Task directions - Some lines in the material below hold the word "quantità". Copy all of them.

┌─ Data provided

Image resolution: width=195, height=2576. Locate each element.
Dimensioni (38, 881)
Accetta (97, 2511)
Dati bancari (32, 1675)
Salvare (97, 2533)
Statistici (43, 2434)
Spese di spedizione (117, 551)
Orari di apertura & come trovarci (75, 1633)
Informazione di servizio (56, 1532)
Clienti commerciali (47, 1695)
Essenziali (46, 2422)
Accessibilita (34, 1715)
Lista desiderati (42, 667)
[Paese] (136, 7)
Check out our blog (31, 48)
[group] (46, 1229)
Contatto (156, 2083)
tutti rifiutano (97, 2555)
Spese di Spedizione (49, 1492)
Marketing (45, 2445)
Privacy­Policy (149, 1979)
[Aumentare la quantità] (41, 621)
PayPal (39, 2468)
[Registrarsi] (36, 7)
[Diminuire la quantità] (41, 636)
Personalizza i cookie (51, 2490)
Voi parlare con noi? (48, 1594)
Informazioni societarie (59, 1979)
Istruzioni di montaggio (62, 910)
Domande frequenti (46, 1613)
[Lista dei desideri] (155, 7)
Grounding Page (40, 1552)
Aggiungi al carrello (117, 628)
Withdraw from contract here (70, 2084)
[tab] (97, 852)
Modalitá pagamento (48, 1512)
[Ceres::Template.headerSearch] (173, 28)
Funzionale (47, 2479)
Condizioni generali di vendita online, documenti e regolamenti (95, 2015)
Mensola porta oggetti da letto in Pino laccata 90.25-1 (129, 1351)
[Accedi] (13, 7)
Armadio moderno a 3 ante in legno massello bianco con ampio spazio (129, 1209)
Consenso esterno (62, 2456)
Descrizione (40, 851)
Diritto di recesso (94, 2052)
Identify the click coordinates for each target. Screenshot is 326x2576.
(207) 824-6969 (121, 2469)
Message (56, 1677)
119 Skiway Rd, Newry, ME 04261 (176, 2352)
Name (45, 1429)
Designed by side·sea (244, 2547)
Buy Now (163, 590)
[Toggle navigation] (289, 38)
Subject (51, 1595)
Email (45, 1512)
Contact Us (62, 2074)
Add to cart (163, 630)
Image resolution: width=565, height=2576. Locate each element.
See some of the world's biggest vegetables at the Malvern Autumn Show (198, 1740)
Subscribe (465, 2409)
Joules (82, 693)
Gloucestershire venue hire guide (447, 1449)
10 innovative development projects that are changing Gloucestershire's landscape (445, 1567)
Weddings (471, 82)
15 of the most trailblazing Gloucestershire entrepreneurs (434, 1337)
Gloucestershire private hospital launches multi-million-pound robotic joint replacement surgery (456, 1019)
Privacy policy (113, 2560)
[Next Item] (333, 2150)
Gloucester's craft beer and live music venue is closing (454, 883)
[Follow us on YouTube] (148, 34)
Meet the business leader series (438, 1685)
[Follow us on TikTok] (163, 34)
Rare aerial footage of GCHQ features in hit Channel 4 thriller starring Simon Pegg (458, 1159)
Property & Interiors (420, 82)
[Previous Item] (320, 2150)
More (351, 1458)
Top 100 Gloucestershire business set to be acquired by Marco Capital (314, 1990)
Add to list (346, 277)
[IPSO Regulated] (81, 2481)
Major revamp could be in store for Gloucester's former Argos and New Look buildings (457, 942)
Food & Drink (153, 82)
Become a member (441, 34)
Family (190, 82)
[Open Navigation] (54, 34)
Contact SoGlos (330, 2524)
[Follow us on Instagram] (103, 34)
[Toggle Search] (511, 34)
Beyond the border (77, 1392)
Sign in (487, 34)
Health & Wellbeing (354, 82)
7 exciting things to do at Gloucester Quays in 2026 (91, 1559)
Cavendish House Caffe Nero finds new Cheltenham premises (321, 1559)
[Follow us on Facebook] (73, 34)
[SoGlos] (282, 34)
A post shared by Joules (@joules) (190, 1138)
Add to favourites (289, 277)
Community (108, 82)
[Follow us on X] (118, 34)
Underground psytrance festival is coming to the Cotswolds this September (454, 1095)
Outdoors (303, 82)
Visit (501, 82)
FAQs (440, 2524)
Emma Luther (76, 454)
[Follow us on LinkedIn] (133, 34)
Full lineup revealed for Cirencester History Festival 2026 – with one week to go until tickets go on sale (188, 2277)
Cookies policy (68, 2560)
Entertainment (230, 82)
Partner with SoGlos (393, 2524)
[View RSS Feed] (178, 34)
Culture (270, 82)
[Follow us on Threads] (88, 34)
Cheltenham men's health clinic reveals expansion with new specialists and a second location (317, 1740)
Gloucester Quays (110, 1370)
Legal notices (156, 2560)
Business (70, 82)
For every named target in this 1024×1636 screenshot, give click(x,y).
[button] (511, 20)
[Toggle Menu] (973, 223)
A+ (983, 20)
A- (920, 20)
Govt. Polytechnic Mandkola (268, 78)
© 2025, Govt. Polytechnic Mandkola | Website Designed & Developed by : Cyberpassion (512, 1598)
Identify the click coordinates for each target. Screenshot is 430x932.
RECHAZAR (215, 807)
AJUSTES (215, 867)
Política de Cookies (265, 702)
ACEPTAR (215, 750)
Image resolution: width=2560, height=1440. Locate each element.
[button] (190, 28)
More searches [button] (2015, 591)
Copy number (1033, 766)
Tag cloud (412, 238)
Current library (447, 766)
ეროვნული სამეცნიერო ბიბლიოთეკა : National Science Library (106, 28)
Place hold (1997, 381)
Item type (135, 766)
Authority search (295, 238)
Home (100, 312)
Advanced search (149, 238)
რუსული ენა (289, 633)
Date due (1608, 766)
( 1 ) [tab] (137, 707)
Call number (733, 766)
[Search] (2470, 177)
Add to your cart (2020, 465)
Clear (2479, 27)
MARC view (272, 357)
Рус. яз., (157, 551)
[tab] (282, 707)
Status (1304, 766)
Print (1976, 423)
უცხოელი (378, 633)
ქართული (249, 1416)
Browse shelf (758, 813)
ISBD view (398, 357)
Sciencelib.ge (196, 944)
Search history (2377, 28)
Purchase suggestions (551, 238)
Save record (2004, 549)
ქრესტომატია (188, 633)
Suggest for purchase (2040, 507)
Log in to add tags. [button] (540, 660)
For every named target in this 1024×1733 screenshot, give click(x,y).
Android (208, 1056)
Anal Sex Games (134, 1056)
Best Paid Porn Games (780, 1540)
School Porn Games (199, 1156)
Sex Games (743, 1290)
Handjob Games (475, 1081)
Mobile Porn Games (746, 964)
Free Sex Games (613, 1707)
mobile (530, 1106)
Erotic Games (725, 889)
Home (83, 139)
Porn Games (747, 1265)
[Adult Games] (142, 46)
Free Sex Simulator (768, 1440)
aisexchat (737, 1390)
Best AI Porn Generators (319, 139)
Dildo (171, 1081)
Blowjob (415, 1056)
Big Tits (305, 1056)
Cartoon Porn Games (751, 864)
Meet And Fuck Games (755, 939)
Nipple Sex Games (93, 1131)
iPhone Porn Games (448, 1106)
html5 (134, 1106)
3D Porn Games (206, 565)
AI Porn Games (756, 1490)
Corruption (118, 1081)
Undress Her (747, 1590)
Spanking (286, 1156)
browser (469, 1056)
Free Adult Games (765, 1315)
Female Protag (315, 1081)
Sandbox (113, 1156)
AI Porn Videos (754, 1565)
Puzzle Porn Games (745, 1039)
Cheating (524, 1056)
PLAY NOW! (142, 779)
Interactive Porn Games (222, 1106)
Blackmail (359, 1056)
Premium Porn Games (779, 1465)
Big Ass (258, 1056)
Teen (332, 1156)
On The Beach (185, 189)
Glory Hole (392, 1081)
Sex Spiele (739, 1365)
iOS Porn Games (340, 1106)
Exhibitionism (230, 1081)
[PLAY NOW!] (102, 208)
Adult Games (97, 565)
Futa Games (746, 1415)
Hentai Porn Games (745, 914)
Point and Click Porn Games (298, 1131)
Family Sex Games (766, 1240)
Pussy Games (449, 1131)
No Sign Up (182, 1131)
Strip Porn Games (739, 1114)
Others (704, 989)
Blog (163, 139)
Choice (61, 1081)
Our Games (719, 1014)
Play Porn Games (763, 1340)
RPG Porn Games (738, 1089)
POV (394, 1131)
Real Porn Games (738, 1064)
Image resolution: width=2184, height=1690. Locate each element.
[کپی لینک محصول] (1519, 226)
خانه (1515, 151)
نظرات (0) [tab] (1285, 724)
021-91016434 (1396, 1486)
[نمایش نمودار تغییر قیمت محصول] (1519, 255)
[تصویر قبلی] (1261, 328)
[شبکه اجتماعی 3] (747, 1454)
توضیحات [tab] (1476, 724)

└─

Written response -
[Aumentare la quantità] (41, 621)
[Diminuire la quantità] (41, 636)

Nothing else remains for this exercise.